With more money and house, we would have a gaming room, business conference center, craft headquarters, sewing room, repair bench, framing shop and gift wrapping center.
Instead, we have a dining room table.
First and foremost, it is a communal dining table where we share our days, thoughts and plans over dinner. All else bows to that time around the table – sometimes with a tablecloth and napkins – all too frequently of late with the minimal accessories and left-overs straight from the microwave.
But the rest of the day – between family meals, the table morphs.
Sometimes it morphs into a business hub with piles of papers, pencils, calculators and envelopes. Once a month, my husband sits there to balance the check book and pay bills. Once a year, we arrange stacks of receipts and make it our tax preparation center, and of late it fills in as a conference room table as a couple college men consider sales territories, sales receipts and cover the table with papers and samples.

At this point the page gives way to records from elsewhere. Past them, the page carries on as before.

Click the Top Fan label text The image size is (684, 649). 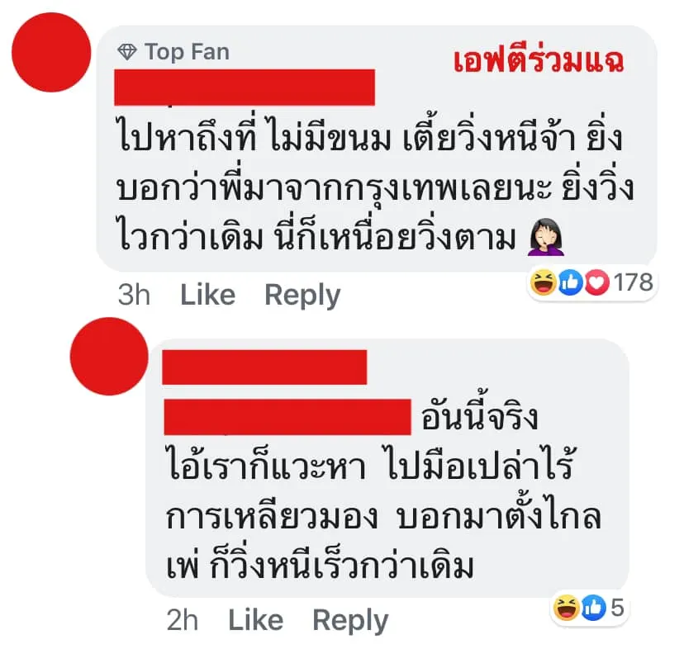tap(187, 52)
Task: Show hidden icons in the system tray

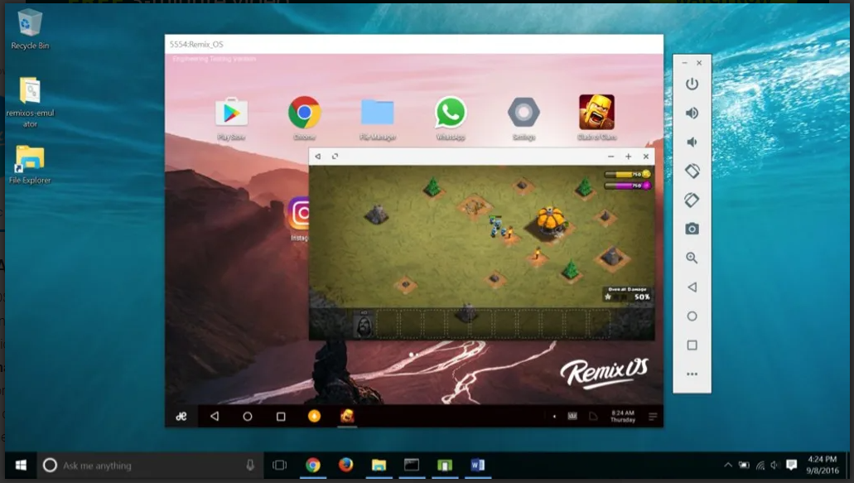Action: coord(728,465)
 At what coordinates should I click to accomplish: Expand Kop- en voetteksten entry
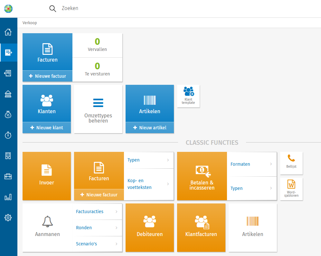click(149, 184)
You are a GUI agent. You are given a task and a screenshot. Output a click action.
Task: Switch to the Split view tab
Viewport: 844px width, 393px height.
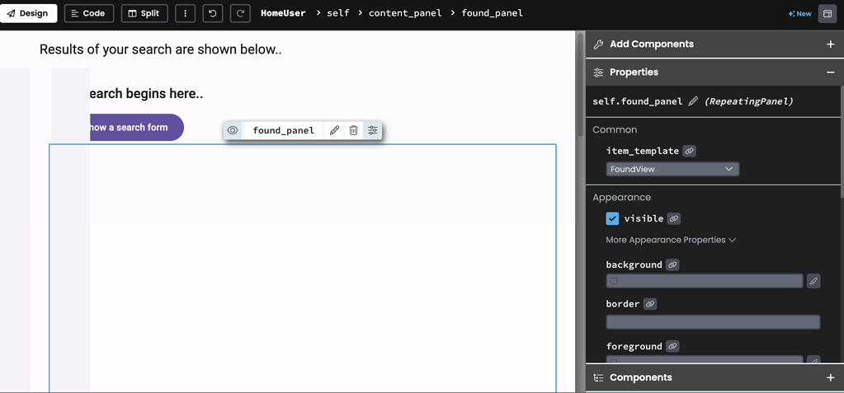tap(144, 13)
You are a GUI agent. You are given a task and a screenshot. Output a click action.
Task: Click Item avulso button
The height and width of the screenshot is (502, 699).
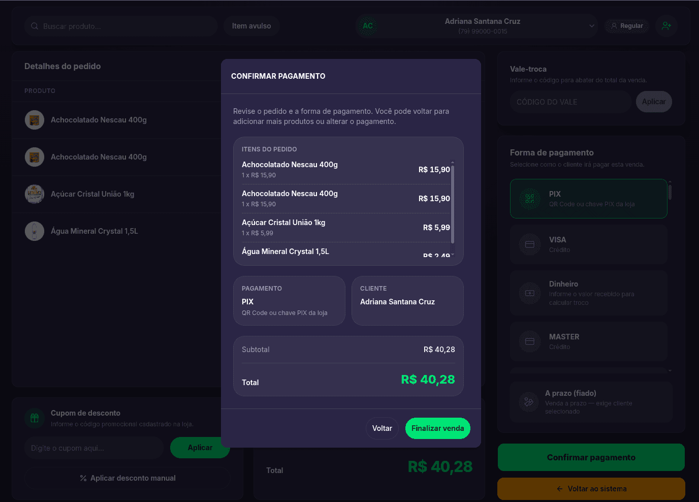point(251,26)
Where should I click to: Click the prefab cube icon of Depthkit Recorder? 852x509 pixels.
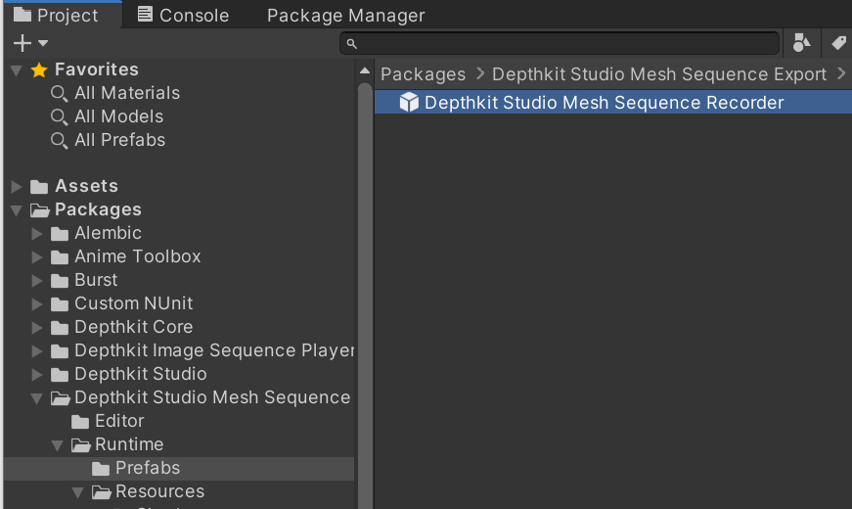pyautogui.click(x=409, y=103)
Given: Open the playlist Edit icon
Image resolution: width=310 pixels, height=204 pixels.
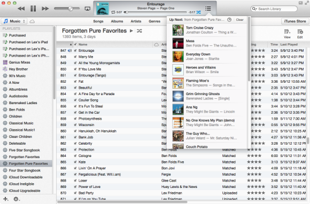Looking at the screenshot, I should [x=300, y=34].
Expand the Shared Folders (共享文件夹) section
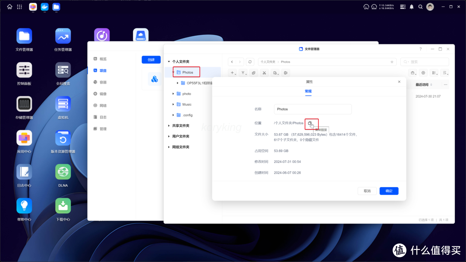This screenshot has width=466, height=262. click(169, 126)

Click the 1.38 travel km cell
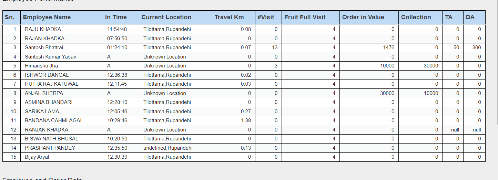(x=246, y=120)
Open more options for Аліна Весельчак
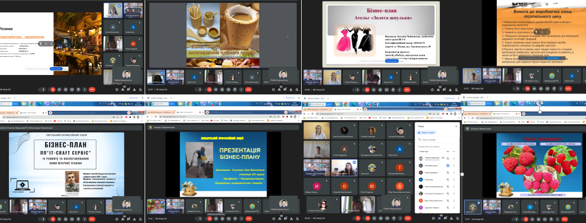Viewport: 586px width, 223px height. click(454, 165)
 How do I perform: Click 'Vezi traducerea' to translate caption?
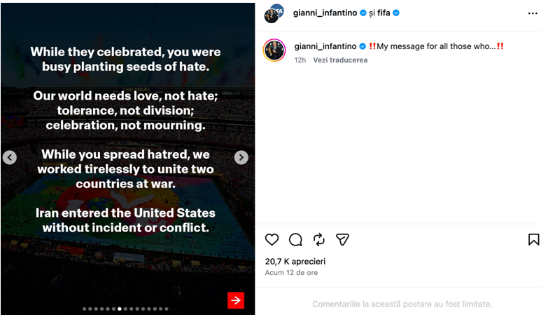pos(340,60)
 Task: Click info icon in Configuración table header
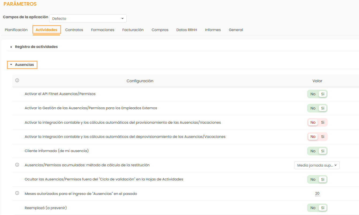click(17, 80)
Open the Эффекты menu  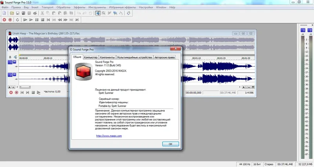point(79,7)
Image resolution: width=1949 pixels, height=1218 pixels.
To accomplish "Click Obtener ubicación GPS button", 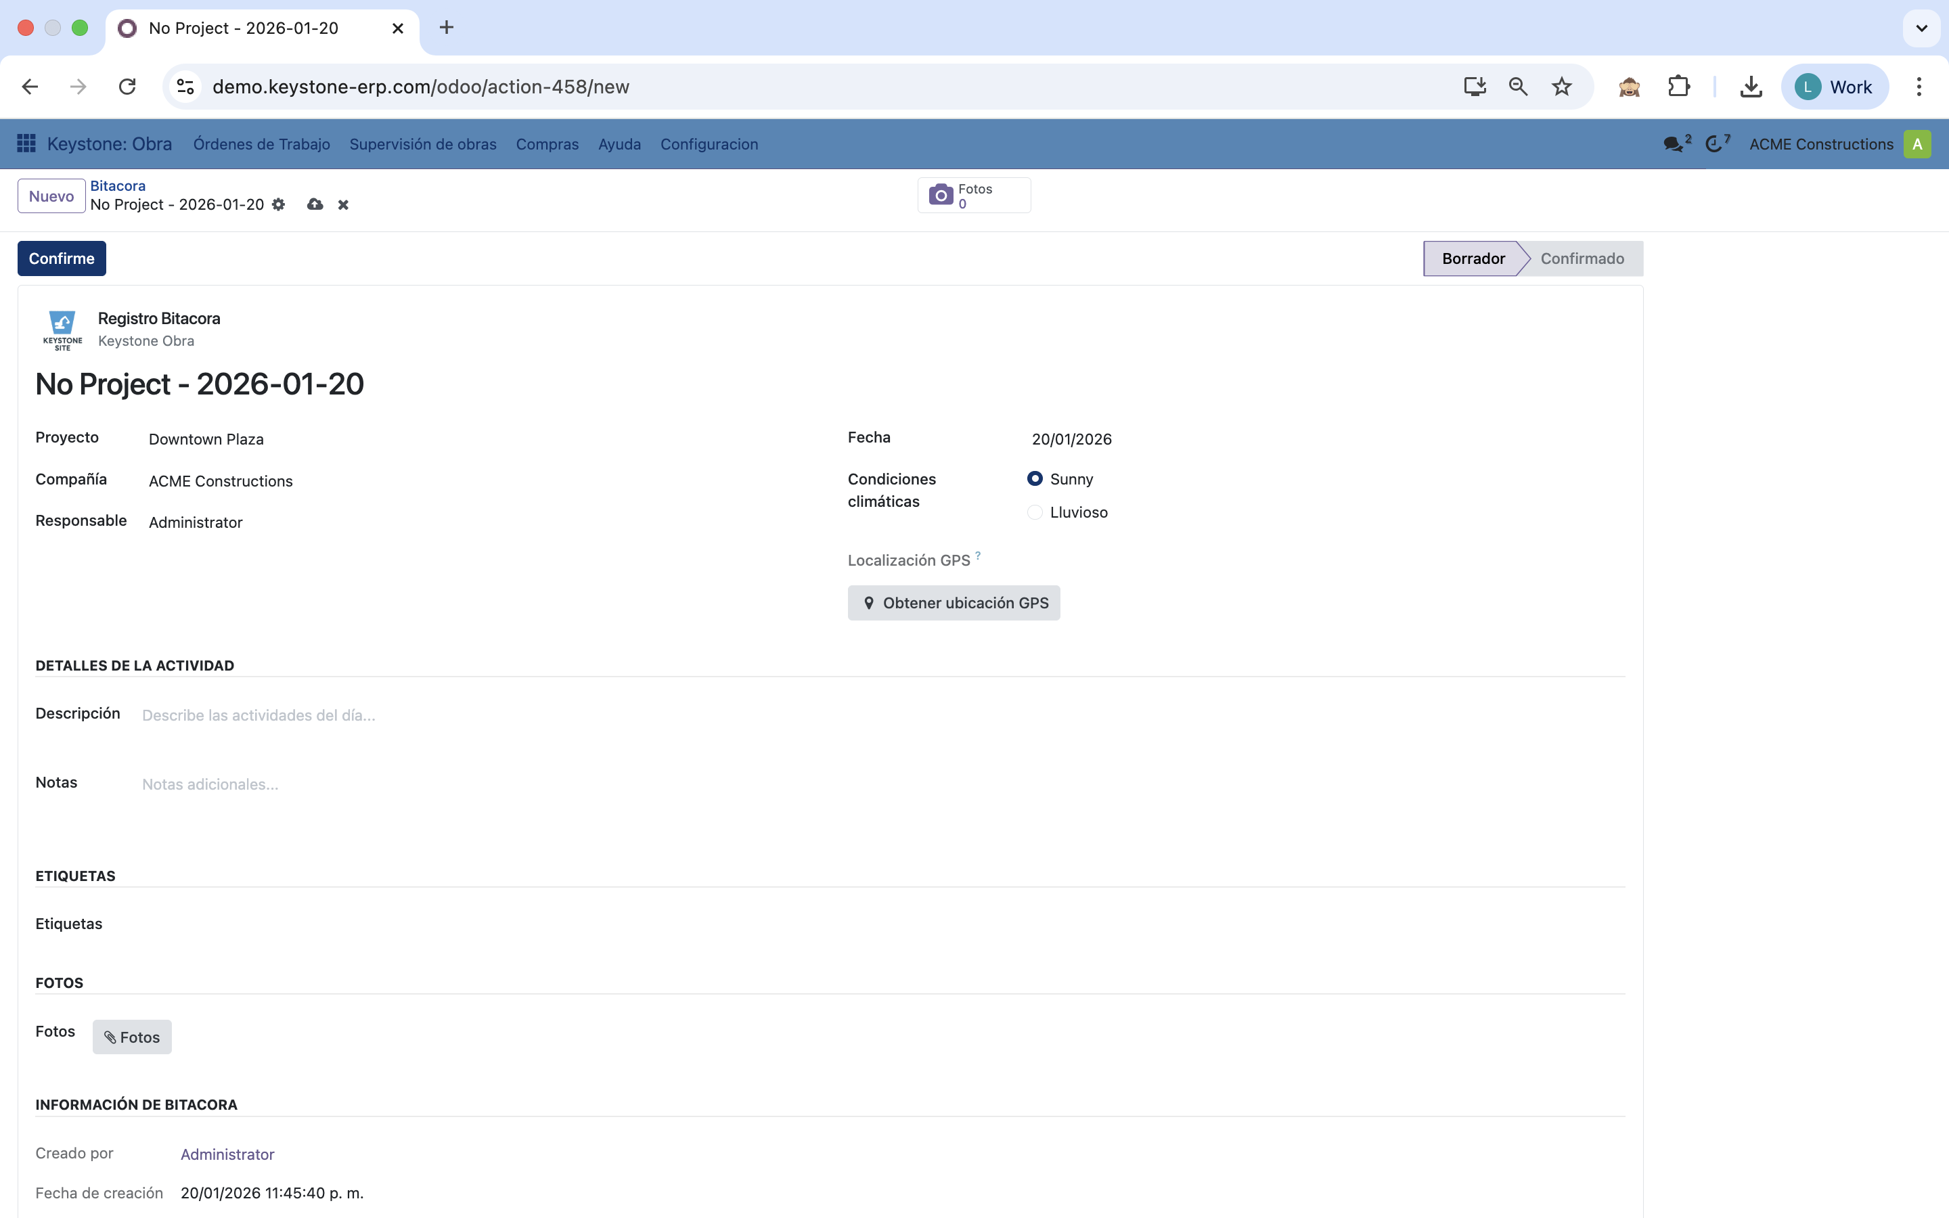I will coord(954,603).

Several nights last month the business conferences deferred to a sewing project for the baby’s room as I coached my daughter through making a coordinated set of accessories for her expected baby’s room.
No business conferences tonight, guys. We have some serious sewing to do.
The portable sewing machine took a front and center position with light on and the needle punching out 12 stitches per inch at 10 feet per minute.
The guys quietly moved to the back bedroom to talk and plan.
I do not yield so graciously when I come home to nuts, bolts, hammers, screw drivers, screws and nails littering the table. My husband never quite understands my consternation. For small repair jobs, the dining room table looks like a workbench to him. I try to not say too much. I know how frequently I hand him a picture, matting material and frame and expect him to prepare it – even if it means using the dining room table as a workbench.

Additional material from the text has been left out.